Our financial futures depend on what happens in the days, months and years ahead and how we respond to the potentially terrifying swings in the value of our ISAs,our pensions and probably soon enough our house prices.

I do not have all the answers but there are 3 things I suggest you keep in mind.

1) Don’t panic.

I am not glibly saying it because I think there is nothing to worry about .On the contrary from an economic prospective the vote is a terrible short and long term outcome.

You may have a different view. Polling suggests older, richer citizens were more inclined to Brexit, so perhaps I am writing this to a large constituent of readers who got the result they wanted on Friday. I will not presume.

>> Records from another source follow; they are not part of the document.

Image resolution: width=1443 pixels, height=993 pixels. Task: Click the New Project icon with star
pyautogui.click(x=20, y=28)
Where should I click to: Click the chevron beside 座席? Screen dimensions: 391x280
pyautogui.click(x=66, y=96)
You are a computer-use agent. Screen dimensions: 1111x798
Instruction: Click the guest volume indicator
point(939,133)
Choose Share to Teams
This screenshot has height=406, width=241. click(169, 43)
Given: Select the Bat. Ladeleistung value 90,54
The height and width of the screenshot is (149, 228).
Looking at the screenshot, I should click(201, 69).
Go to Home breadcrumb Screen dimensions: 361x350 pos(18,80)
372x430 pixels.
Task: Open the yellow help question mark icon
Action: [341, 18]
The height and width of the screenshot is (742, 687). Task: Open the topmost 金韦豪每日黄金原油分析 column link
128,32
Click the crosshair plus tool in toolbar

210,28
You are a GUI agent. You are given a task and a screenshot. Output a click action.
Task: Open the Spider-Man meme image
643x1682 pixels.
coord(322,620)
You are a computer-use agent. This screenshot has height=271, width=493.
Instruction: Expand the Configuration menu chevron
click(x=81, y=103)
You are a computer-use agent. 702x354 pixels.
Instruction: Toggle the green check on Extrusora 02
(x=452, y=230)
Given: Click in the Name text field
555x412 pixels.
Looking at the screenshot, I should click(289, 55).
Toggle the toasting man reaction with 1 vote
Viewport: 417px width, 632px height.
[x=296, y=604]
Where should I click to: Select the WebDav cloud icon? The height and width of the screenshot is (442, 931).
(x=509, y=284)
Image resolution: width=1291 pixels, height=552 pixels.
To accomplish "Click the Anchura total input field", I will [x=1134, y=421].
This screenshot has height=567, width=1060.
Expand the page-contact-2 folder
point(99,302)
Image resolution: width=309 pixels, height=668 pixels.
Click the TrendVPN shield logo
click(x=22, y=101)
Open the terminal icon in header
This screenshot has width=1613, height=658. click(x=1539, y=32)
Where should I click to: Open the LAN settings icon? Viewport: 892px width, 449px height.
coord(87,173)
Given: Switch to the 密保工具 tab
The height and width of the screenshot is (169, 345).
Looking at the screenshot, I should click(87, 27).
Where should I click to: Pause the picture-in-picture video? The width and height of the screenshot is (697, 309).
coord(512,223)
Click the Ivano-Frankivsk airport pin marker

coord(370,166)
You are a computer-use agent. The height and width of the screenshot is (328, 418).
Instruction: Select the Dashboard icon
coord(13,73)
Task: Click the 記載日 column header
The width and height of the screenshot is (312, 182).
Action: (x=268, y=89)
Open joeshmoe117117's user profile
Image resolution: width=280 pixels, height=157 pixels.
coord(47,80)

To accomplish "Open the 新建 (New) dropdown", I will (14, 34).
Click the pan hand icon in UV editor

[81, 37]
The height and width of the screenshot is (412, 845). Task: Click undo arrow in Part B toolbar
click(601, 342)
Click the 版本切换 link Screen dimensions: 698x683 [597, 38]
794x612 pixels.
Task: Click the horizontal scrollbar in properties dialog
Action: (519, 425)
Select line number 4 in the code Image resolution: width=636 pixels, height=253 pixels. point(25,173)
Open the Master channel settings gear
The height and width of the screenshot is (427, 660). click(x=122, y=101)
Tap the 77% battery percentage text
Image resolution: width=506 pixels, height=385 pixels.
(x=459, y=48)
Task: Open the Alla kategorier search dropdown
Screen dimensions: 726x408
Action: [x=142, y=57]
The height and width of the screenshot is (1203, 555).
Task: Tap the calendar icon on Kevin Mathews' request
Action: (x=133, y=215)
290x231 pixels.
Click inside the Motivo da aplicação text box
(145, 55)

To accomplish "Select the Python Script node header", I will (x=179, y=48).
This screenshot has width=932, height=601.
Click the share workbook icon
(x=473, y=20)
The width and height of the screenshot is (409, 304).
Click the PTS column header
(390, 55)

But wherever you stand politically, you will still see the frightening blanket coverage of turmoil in the finical markets and famous companies priced down 20% or more.

To say keep calm is not because nothing has changed, because make no mistake it has, but because rash responses are unlikely to be the best responses.

This turmoil may be a taste of worse to come or it may prove to be a buying opportunity. But what will be important to your wealth in 10 years time is not how you reacted in the week after the 24th June.

The political goals has changed but your investing goals haven’t.

2) Remember currencies

A Brexit is not necessarily bad news for the UK stock market. That is because UK companies earn around three quarters of their money from overseas.

To a large extent, this insulates their earnings from domestic troubles such as any Brexit provoked recession. Although Europe could be dragged down with us in that scenario.

It also has an immediately helpful consequence in currency terms, particularly against the dollar. Companies that earn their money in dollars are going to find these dollars worth a lot more following the devaluation of our currency.

This is one reason why the FTSE did not fall as much as other indices on Friday. Even if they earn less, the markets know those earnings will be worth more once brought back home.

3) Beware British Exposure

This is the flip side of the comfort of having overseas exposure.

A small British based company might still be a winner if it exports a lot of goods and services overseas. Indeed the Leave side has predicted a boom for those businesses as red tape is rolled back and new trade deals are struck.However, UK based companies tied directly to the UK consumer and the British economy will have no place to hide.

If the worst predictions are true then the falls we have seen will be the shape of things to come.

Again you do not want to panic.

Investing For Tomorrow

Britain is the fifth largest economy in the world, and we’re a nation of diverse creative and productive people.

We pay our taxes and follow the rules of law.

The markets have seen worse and survived.

Things look turbulent now but one day we will be back worrying about maximising our ISA allowances and earning an extra 0.25% interest on our savings.

Even the Vikings stopped invading eventually. We even made our peace with France.

For now there’s nothing to do but take a deep breath, grin and bear it and to keep focused on your long term financial goals. As ever, as events unfold we will keep you up to date.